It is currently only Python 3.7/CPU only. This is because it the recipe simply pulls down the py37 version (hard-coded). To the best of my knowledge, there’s no “elegant” way of distributing the CUDA-enabled packages using the same recipe given the current way jax and jaxlib are distributed on PyPI. If we could build jaxlib on conda-forge, that would greatly simplify the conda-based distribution story. I think @ocefpaf has more details than I do, as he knows the issues that he ran into trying to build jaxlib on conda-forge while at the sprints.

Sorry if this is the wrong place to bring this up; I'm a fairly naive user just trying to see of some of the numpy fitting code I've written for my dissertation can be accelerated by putting in some jax in the right spots.

I have found that when installing from conda the import for jax currently fails with a ModuleNotFoundError: No module named 'fastcache'. I was able to rectify this by simply calling conda install fastcache in the correct env, which makes me think that the conda recipe may not have the correct dependencies.

I'm on ubuntu 18.04, and I'm using the most recent conda: 4.7.12. I can replicate the issue by creating a new env, installing jax from the conda-forge channel, then popping open the interpreter and trying to import jax. When I exit, use conda to install fastcache, then re-enter the interpreter, I can run blurbs of example code from the main github page with no issue.

I'm happy to make this a separate issue, but it seemed intimately related to the conversation here. Thanks for going to the trouble of trying to get this on conda.

@lgsmith I'm one of the recipe maintainers, and have just put in a PR to add fastcache.

Woohoo thanks @ocefpaf and @ericmjl ! Somehow I missed your comment back in July.

What are your thoughts on what to do with the conda recipe going forward? Should we do things on the JAX side to support it better?

Should we do things on the JAX side to support it better?

We, conda-forge, are not building it from source yet and we should. I recall facing a few difficulties when I tried that. (Sorry, I don't remember them now :grimacing:)

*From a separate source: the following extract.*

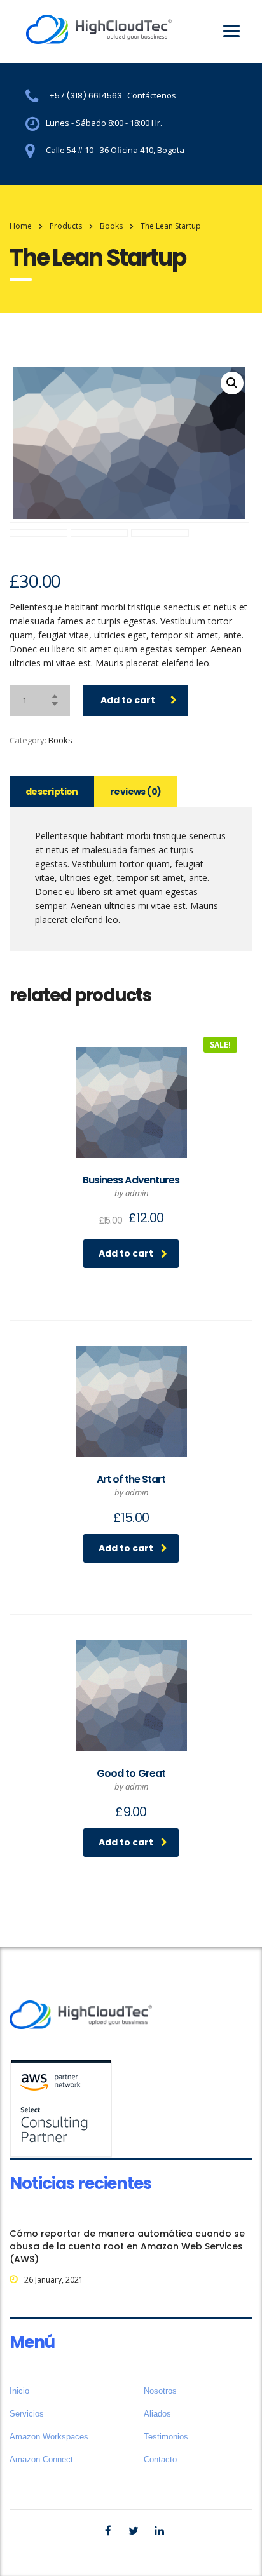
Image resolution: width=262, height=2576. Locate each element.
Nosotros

When I send a PR to do that I'll ping you and let you know what they were.

Thanks @ericmjl!

To the jax people and the conda forge people, again thanks for putting this up there; those of us in scientific computing would find having higher performance versions available as binaries as managed by conda completely wonderful. Or even conda based builds, as is done with psi4. I for one have cuda on my system for other reasons, and am worried that I'll start having other problems if I change my cuda version so it matches a cudnn version that allows me to build the cuda enabled jax from source on my machine. Having all of that insulated in a conda env, even if I still have to run a compile script once it's all downloaded, would be tremendous.

Thanks all for the great work with the package. I've been trying to get jax installed on my system, but have failed to get jax to use the GPU (i.e., when I run a jax command, a warning comes up saying that it is falling back to the CPU). To be clear, I receive the above when I install jax through conda.

FWIW, building from source fails because of some idiosyncrasies in the CUDA installation on the machine I'm trying to install on. Specifically, it errors when reading the cudnn.h file since cudnn.h has major number 6 listed and the libcudnn.so on my system seems to be from version 7; it seems the build uses the major version listed in cudnn.h to look for libcudnn.so.X where X is the major version number (and my libcudnn.so ends with 7). Unfortunately the administrator of the system is away for a couple weeks and won't be able to address the underlying issue.

But is the GPU not being detected a known issue with the conda build or is this just on my system? Perhaps due to my bad CUDA install. I am able to run pytorch GPU-enabled code, seemingly fine, on my system. But I know pytorch uses the CUDA toolkit in conda and jax does not.

Any guidance would be really appreciated and I can provide more details if needed. Apologies if this is in the wrong place; I see issue (#302), but that appears to be specific to building from source. I'd prefer to skip building from source if possible.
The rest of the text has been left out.